Exactly retype the opening line of the entries and every line after it, ending with the line that contains "[What's new] (137, 9)". Skip all pictures.

DATA SUPPLIED:
* * * * * * *
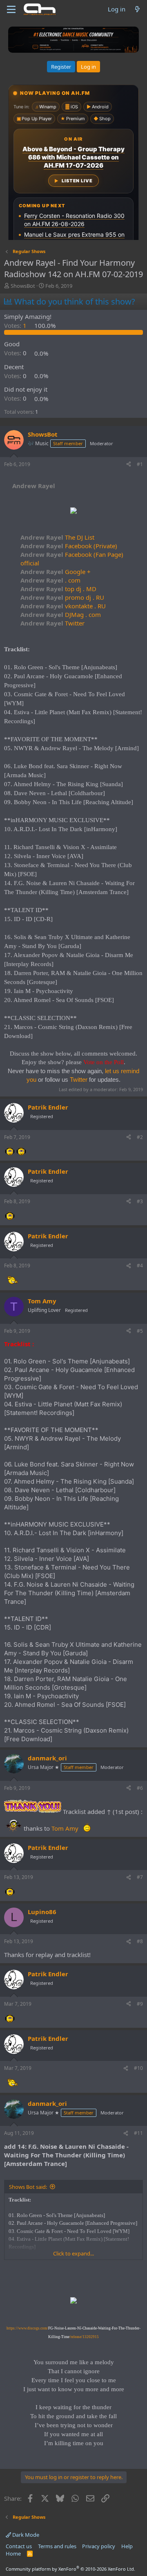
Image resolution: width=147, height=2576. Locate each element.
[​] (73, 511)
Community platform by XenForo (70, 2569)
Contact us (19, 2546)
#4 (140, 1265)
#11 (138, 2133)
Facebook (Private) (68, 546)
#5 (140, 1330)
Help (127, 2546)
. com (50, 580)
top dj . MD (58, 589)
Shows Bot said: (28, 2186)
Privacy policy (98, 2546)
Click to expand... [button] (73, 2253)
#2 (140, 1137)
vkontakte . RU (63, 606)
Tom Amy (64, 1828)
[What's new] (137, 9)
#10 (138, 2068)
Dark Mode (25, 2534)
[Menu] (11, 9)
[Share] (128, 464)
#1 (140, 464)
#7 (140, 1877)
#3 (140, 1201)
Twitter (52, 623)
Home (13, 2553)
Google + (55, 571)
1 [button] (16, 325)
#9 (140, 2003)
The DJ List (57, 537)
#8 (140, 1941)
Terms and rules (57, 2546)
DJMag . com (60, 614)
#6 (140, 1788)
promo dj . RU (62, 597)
* * * * * * *
RESULT OF THIS EXERCISE:
Image resolution: width=147, height=2576. Locate each element.
[​] (73, 511)
Community platform by XenForo (70, 2569)
Contact us (19, 2546)
#4 (140, 1265)
#11 (138, 2133)
Facebook (Private) (68, 546)
#5 (140, 1330)
Help (127, 2546)
. com (50, 580)
top dj . MD (58, 589)
Shows Bot said: (28, 2186)
Privacy policy (98, 2546)
Click to expand... [button] (73, 2253)
#2 (140, 1137)
vkontakte . RU (63, 606)
Tom Amy (64, 1828)
[What's new] (137, 9)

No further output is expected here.